Irrigated lands are increasingly salinized, which adversely affects agricultural productivity. To respond to high sodium (Na⁺) concentrations, plants harbor multiple Na⁺ transport systems. Rice (Oryza sativa) HIGH-AFFINITY POTASSIUM (K⁺) TRANSPORTER1;5 (OsHKT1;5), a Na⁺-selective transporter, maintains K⁺/Na⁺ homeostasis under salt stress. However, the mechanism regulating OsHKT1;5 expression remains unknown. Here, we present evidence that a protein complex consisting of rice BCL-2-ASSOCIATED ATHANOGENE4 (OsBAG4), OsMYB106, and OsSUVH7 regulates OsHKT1;5 expression in response to salt stress. We isolated a salt stress–sensitive mutant, osbag4-1, that showed significantly reduced OsHKT1;5 expression and reduced K⁺ and elevated Na⁺ levels in shoots. Using comparative interactomics, we isolated two OsBAG4-interacting proteins, OsMYB106 (a MYB transcription factor) and OsSUVH7 (a DNA methylation reader), that were crucial for OsHKT1;5 expression. OsMYB106 and OsSUVH7 bound to the MYB binding cis-element (MYBE) and the miniature inverted-repeat transposable element (MITE) upstream of the MYBE, respectively, in the OsHKT1;5 promoter. OsBAG4 functioned as a bridge between OsSUVH7 and OsMYB106 to facilitate OsMYB106 binding to the consensus MYBE in the OsHKT1;5 promoter, thereby activating the OsHKT1;5 expression. Elimination of the MITE or knockout of OsMYB106 or OsSUVH7 decreased OsHKT1;5 expression and increased salt sensitivity. Our findings reveal a transcriptional complex, consisting of a DNA methylation reader, a chaperone regulator, and a transcription factor, that collaboratively regulate OsHKT1;5 expression during salinity stress.

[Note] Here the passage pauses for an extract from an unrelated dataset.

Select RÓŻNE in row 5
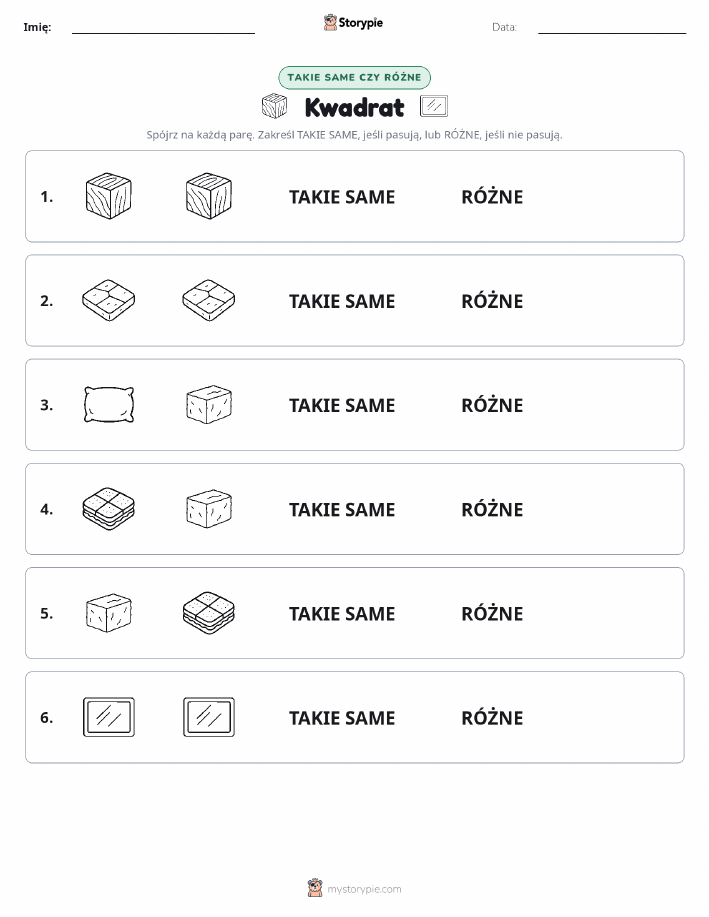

灌溉土地日益盐化，这对农业生产力产生了不利影响。为了应对高钠 (Na ⁺ ) 浓度，植物拥有多个 Na ⁺运输系统。水稻 ( Oryza sativa ) 高亲和力钾 (K ⁺ ) 转运蛋白 1;5 (OsHKT1;5) 是一种 Na ⁺选择性转运蛋白，在盐胁迫下维持 K ⁺ /Na ⁺稳态。然而，调节OsHKT1;5表达的机制仍不清楚。在这里，我们提出了由水稻 BCL-2 相关 ATHANOGENE4 (OsBAG4)、OsMYB106 和 OsSUVH7 组成的蛋白质复合物调节OsHKT1;5表达以响应盐胁迫的证据。我们分离出一个盐胁迫敏感突变体osbag4-1 ，其显示芽中OsHKT1;5表达显着降低，K ^{+ 水平}降低，Na ⁺水平升高。通过比较相互作用组学，我们分离了两种 OsBAG4 相互作用蛋白，OsMYB106（一种 MYB 转录因子）和 OsSUVH7（一种 DNA 甲基化阅读器），它们对于OsHKT1;5 的表达至关重要。 OsMYB106 和 OsSUVH7 分别与OsHKT1;5启动子中的 MYB 结合顺式元件 (MYBE) 和 MYBE 上游的微型反向重复转座元件 (MITE) 结合。 OsBAG4 作为 OsSUVH7 和 OsMYB106 之间的桥梁，促进 OsMYB106 与OsHKT1;5启动子中的共有 MYBE 结合，从而激活OsHKT1;5表达。消除 MITE 或敲除OsMYB106或OsSUVH7会降低OsHKT1;5 的表达并增加盐敏感性。 我们的研究结果揭示了一个转录复合物，由 DNA 甲基化阅读器、分子伴侣调节剂和转录因子组成，在盐度胁迫期间协同调节OsHKT1;5 的表达。